Ses collègues sont répartis en open space sur quatre étages au-dessus de la SLVie. Pour voir Morgan, il n’y a qu’à prendre l’ascenseur. « Et je pense que j’ai le contact facile », ajoute le jeune correspondant. Alors quand les agents descendent, parfois en petits groupes, direct ça discute, ça rigole, ça remplit les formulaires ensemble… Et mine de rien, c’est aussi le moment où l’on ouvre de nouveaux droits, on étale des paiements, on reçoit des aides, en fonction de chaque situation familiale et sociale, que le correspondant de SLVie connaît, de près ou de loin.
« La relation de confiance fait que la SLVie devient un endroit où détecter les difficultés. Parfois, on ferme la porte à clé, on écoute, on rassure ; on monte un dossier de demande d’aides ou on bascule vers l’assistante sociale. »
« On est l’une des SLVie du 93 qui monte le plus de dossiers de demandes d’aides »
À la direction commerce de Noisy, on compte beaucoup de petits coefficients (« GF3 ou 4, NR 40 ou 50 », détaille Morgan), dont de nombreuses mères célibataires. Certain·es vivent avec moins que le smic. « On est l’une des SLVie du 93 qui monte le plus de dossiers de demandes d’aides. » Bons alimentaires, coup de pouce pour faire face à un crédit… « Je leur rappelle que c’est confidentiel et examiné anonymement en commission Action sanitaire et sociale de la CMCAS. Mais aussi que ce n’est pas demander l’aumône. C’est un salaire social différé ! »

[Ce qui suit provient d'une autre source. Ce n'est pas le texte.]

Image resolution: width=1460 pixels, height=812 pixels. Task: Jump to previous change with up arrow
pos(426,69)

De vendeur à conseiller, et retour
Morgan est arrivé à Noisy-le-Grand en 2008, après que le site de Villejuif (Seine-et-Marne), où il a été titularisé après son alternance, a fermé définitivement. Plus jeune, avec un BEP Vente action marchande et un bac pro Services en poche, Morgan a été vendeur chez Bata Chaussure France, adjoint administratif (« ou plutôt fourre-tout ») pour la PEP, une fédération de parents d’élèves, puis passe cinq à six mois à usiner des pièces BMW à Rueil-Malmaison, dans les Hauts-de-Seine. Il y décline un CDI. « Je me suis dit : je peux faire autre chose. »

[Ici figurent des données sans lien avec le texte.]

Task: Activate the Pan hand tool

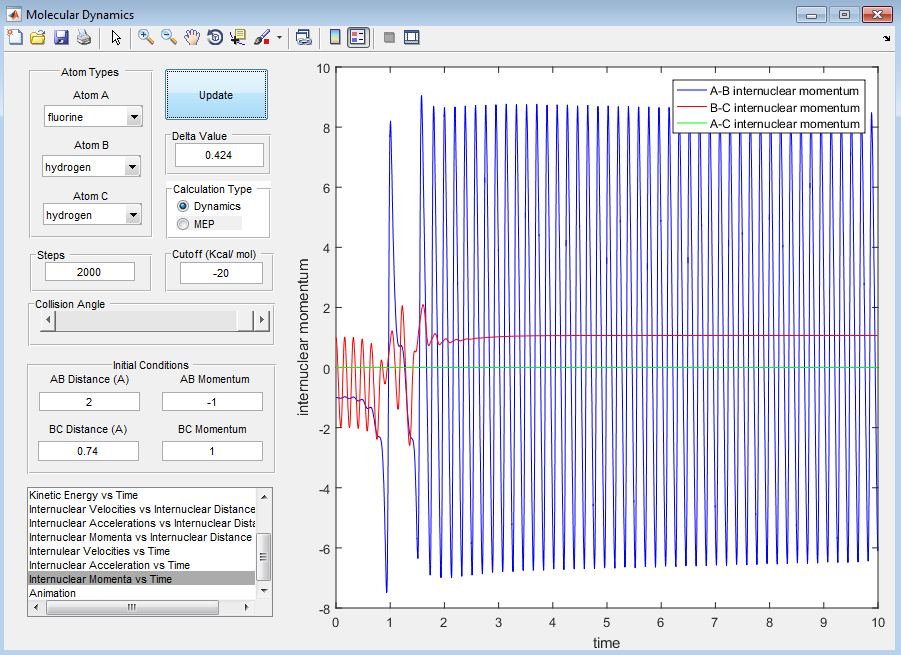Action: [x=192, y=38]
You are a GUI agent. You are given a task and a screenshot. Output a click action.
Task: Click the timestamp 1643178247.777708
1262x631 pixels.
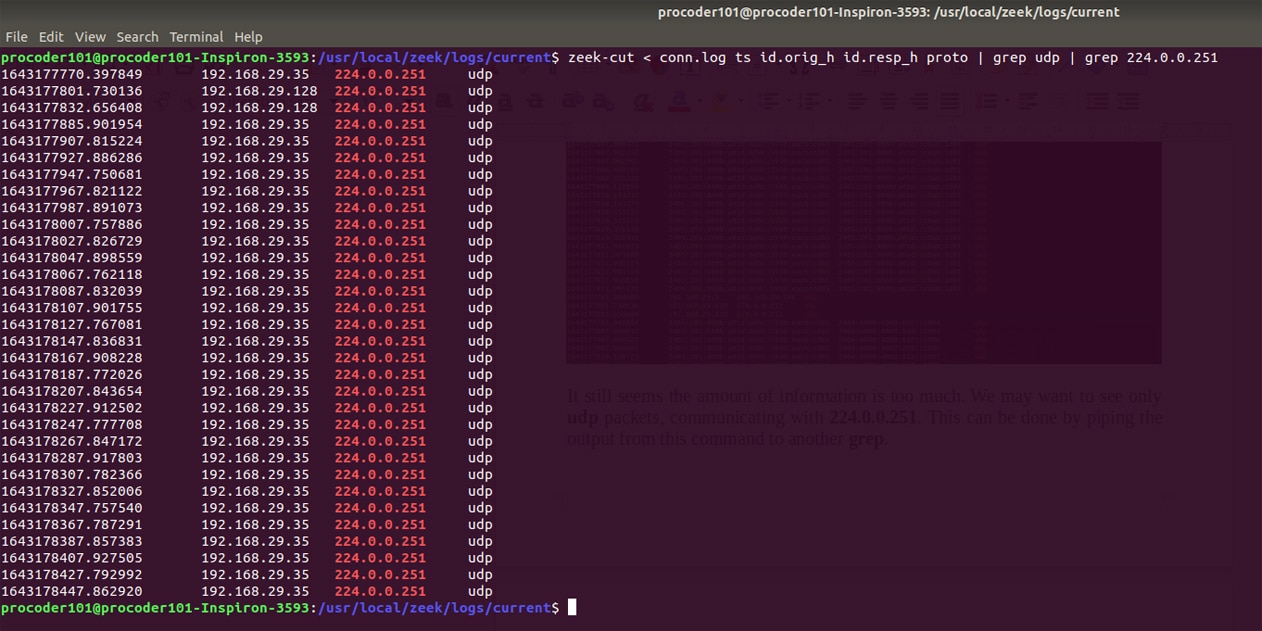tap(72, 424)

Lorsqu’à 21 ans il entre en alternance chez EDF après avoir lu une annonce dans le quotidien « Métro » (« embauche garantie »), il est, comme beaucoup, « fier de cette boîte ». D’une famille ouvrière et de grands-parents « un peu, beaucoup communistes, sans être militants », il connaît ses classiques – Conseil national de la Résistance, Marcel Paul et tout le toutim. Alors les Activités Sociales, forcément, ça lui parle.
« Je fais une différence entre le service public et le commerce de services. »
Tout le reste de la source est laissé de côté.